PROBLEM STATEMENT: In the records below, find the line that contains "Datenschutzhinweis [link] (1116, 2179)" and the line that contains "Inicio (642, 37)". Set down exactly those lines and every line between them, and nothing more.
━━━━━ SUPPLIED MATERIAL ━━━━━
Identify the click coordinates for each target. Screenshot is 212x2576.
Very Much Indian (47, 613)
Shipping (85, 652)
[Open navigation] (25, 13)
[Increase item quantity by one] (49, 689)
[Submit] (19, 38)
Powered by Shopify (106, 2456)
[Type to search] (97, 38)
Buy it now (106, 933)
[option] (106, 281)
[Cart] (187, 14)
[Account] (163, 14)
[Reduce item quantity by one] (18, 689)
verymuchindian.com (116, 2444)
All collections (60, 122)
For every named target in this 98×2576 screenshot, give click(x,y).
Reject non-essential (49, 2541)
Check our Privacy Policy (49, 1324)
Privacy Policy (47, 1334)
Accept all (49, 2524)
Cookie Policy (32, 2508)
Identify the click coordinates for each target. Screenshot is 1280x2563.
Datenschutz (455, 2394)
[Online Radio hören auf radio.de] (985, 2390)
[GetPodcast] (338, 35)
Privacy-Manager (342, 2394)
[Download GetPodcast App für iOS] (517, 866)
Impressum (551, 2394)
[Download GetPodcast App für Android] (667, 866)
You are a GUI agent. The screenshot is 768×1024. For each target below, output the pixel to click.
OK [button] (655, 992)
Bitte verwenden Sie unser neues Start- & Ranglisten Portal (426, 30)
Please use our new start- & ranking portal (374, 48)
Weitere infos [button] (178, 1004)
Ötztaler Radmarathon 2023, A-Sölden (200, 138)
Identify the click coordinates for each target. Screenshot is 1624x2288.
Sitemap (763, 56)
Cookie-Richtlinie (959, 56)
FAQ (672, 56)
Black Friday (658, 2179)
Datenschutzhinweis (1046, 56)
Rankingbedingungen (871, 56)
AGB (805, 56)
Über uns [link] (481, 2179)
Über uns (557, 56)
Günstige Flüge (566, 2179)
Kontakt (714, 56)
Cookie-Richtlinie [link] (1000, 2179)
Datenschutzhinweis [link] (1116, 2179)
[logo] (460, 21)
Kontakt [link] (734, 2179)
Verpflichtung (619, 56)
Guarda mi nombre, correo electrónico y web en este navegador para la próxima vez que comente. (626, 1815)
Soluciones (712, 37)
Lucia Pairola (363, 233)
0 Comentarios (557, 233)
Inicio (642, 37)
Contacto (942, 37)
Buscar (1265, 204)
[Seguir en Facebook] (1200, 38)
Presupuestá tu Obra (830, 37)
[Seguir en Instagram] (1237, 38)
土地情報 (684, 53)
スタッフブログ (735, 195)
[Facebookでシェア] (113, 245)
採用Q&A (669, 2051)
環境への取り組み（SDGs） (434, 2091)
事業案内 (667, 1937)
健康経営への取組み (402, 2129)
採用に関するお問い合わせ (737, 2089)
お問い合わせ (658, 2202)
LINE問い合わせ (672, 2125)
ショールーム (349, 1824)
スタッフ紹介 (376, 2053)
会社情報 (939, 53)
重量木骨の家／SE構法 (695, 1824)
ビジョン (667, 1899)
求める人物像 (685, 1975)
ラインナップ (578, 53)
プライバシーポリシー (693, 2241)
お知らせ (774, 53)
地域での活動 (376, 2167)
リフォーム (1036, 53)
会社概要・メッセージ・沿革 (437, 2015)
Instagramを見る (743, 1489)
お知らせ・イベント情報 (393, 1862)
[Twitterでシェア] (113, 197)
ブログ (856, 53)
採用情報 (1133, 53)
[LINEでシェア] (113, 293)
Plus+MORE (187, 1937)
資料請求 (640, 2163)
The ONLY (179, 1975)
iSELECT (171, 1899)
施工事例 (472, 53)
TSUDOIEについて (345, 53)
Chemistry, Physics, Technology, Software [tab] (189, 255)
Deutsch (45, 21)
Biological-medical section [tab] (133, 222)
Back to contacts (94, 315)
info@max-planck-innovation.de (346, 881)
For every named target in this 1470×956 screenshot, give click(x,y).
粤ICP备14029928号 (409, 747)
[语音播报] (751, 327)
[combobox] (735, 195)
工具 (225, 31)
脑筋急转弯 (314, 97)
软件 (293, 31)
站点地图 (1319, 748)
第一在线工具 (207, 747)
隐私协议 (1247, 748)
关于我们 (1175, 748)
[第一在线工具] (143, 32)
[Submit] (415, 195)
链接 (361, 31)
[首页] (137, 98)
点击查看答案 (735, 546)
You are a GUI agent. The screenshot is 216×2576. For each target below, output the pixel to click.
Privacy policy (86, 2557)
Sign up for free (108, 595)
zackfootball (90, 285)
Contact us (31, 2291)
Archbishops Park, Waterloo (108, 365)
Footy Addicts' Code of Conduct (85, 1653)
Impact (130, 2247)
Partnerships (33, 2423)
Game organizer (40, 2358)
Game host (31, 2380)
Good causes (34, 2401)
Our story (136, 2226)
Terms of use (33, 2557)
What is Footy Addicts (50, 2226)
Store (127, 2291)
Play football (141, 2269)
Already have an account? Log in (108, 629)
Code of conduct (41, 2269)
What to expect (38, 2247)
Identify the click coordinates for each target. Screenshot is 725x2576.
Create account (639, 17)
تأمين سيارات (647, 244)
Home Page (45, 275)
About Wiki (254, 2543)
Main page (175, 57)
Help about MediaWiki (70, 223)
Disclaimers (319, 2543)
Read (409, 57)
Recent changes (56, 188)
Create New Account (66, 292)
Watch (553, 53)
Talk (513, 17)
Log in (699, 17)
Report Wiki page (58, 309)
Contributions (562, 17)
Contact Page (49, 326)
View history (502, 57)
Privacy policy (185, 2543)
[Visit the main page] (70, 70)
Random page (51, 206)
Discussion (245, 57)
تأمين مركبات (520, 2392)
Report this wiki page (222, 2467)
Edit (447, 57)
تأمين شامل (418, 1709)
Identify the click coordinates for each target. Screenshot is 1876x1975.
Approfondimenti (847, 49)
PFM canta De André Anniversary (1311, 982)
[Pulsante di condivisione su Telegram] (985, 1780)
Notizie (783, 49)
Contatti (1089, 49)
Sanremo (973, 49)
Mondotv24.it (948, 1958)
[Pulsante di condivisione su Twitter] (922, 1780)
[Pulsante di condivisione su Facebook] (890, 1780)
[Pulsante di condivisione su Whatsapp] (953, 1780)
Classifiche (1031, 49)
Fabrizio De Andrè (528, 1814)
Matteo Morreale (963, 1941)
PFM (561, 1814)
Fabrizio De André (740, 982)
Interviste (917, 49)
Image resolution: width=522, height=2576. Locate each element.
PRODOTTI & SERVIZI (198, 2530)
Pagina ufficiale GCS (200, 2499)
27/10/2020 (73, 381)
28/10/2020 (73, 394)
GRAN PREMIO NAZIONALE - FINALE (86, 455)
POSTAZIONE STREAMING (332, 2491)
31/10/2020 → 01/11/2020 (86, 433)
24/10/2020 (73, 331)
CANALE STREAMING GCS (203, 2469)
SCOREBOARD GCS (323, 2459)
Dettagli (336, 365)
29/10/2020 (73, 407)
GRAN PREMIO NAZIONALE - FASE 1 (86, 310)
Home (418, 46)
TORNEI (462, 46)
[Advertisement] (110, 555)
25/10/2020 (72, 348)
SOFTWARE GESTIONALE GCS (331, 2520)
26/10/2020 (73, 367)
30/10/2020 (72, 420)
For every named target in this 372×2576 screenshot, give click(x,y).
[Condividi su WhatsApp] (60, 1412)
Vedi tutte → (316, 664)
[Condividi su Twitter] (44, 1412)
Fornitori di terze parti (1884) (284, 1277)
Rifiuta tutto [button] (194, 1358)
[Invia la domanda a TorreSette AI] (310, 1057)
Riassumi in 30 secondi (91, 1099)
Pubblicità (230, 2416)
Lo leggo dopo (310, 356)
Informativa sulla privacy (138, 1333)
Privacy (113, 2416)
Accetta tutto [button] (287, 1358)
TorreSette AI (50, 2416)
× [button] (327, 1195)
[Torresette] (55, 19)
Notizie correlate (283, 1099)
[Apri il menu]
━━━━━
RESPONSE:
Datenschutzhinweis [link] (1116, 2179)
[logo] (460, 21)
Kontakt [link] (734, 2179)
Verpflichtung (619, 56)
Guarda mi nombre, correo electrónico y web en este navegador para la próxima vez que comente. (626, 1815)
Soluciones (712, 37)
Lucia Pairola (363, 233)
0 Comentarios (557, 233)
Inicio (642, 37)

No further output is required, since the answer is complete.